#Simple help

1 messages · Page 1 of 1 (latest)

distant dawn
#

I’m trying to make a singing model and I’m confused by all the 32khz or 40khz or 48khz stuff as well as the refinegan and hifigan stuff and pre train .
Can anyone simply outlay what is the best to use for a singing model
I.e. what KHZ, refinegan or hifi, and what retrain I should use?
Thanks

spiral prawn
golden rain
#

Check the frequency spectrum of your dataset and pay attention to the high frequency part of the graph (ignore outliers, if any). Multiply it by 2 and choose the next sample rate. E.g. if your spectrogram peaks at 16kHz, choose 32kHz.
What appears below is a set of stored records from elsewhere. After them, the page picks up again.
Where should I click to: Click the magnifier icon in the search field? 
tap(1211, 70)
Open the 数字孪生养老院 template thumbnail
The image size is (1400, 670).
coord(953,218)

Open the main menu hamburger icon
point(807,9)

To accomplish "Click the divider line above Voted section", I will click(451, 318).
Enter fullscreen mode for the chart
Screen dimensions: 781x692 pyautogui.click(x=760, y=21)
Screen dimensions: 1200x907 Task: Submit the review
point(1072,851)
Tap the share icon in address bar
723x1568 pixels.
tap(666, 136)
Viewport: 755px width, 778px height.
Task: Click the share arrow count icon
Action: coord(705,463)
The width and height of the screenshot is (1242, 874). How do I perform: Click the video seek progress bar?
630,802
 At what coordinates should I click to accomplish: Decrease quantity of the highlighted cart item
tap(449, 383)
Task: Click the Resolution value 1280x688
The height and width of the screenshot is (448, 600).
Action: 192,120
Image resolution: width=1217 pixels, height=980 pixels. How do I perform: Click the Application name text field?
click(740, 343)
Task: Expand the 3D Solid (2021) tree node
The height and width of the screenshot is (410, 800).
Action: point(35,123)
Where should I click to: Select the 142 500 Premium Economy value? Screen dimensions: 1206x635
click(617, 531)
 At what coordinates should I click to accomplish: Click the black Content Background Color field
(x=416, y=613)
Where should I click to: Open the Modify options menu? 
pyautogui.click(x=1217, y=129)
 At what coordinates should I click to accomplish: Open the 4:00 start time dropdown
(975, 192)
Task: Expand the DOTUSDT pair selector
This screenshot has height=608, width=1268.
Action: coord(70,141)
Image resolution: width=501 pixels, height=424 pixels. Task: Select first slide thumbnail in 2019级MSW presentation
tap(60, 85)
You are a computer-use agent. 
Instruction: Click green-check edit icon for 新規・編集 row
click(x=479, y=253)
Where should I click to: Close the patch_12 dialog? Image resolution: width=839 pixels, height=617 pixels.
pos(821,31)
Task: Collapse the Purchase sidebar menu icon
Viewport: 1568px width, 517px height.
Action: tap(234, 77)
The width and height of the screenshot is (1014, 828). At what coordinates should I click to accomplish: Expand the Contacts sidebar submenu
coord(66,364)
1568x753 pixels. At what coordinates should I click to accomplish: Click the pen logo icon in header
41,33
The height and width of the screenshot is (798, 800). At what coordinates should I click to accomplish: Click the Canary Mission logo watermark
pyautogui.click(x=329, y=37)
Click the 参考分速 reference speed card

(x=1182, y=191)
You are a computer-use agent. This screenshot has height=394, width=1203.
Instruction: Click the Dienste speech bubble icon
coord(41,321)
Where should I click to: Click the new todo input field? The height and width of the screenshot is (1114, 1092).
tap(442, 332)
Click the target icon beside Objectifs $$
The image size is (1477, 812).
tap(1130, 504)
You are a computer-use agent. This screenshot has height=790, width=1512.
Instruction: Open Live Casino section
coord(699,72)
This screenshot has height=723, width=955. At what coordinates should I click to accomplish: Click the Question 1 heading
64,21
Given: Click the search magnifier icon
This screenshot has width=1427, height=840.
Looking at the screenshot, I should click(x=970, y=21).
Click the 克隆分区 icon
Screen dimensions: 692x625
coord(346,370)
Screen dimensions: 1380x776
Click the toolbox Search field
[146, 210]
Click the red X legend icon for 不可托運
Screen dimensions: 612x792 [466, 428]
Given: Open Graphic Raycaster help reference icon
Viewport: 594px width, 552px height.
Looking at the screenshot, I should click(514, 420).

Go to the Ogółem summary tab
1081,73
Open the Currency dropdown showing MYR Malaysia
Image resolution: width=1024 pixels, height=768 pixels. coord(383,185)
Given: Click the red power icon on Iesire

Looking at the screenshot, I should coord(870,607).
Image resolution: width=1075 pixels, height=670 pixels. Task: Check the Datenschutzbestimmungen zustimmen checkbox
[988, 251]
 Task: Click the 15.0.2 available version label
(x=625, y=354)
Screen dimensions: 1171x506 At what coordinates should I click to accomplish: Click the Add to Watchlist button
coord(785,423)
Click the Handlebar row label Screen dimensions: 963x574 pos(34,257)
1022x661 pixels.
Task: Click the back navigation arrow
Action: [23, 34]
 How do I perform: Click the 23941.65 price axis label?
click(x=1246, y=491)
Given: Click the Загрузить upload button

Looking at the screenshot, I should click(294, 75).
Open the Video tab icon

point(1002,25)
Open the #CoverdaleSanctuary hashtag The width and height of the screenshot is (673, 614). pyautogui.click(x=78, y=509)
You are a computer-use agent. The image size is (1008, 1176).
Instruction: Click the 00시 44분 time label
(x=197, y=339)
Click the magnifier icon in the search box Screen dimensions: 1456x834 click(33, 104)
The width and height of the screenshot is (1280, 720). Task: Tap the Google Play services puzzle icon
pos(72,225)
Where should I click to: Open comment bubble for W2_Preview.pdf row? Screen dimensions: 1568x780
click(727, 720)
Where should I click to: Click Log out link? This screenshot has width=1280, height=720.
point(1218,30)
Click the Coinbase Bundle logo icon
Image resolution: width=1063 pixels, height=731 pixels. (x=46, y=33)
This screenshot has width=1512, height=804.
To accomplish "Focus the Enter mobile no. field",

If it peaks at 18, choose 40 or 32. You can go lower, but shouldn't go higher than needed (e.g. if it peaks at 20, don't choose 48 as 40kHz is already saturating the spectrum).
It'll also probably depend on the pretrain, but supposedly 32kHz is in many cases supreme over higher frequency variants in terms of sibilants and breath noises.

#

Honestly just try various stuff and compare it, the best way to learn

distant dawn
golden rain
#

Understandable. Especially if your dataset is not very small.
I think a good start is 32k and original pretrain or perhaps legacy core 1.5

#

(bear in mind that I'm by no means a pro in the field, I'm still learning as well)